The thing I miss most about India is the energy. Everything in India is going at 100 miles per hour, 24 hours a day. It reminds me of how you think of the US in the first half of the 20th century. The power of the masses in incredible. If there is money to be made, someone is busy trying to make it. If there is vacant land, someone is building something on it. A middle class is developing, and many people are getting their first cell phones, modern appliances, cars and refrigerators. A country and a people who have been considered second rate and easily oppressed are finally rising to their rightful place in the world, and relishing in the new found respect that they now command.

In the mist of this is a culture which has not completely reconciled its present and future with its past. The fingerprints of the ancient religion are everywhere. Your driver may be driving a brand new car and chatting on his brand new cell phone, but there is probably still a Ganesh idol glued to the dashboard. English is the language of India's former oppressors, but in a lot of ways has become the language which binds the country together, and is the tongue that will lead to its future prosperity. Even when cheap DVD players are all the rage in Delhi, they still might be carried on a bullock cart to their destination.

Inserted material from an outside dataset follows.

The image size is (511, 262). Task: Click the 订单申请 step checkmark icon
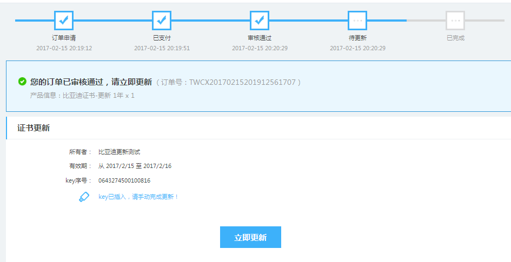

There are still challenges to be overcome. First of all, how to manage the relations between the Hindu majority and the 13% of the country which is Muslim will continue to be a challenge. I have no idea how they will spread the prosperity of the white collar workers in Bangalore, who have no problem renting a Keralan houseboat for the weekend with a big screen TV and a cooler of beer, with the peasant rice farmers that they cruise so casually by. The thing that I find most important is do deal with is the national inferiority complex. Often people seem content with a substandard product or experience when it is created in India. At some point people need to expect that Indians can make as good a car, program a computer as efficiently or make a shower floor that drains just as well as everyone else in the world.

From seeing what I have seen, I do believe that they will be successful. I think a momentum that has been started cannot be stopped. The force of 1.2 billion people in a global economy is too great not to make progress.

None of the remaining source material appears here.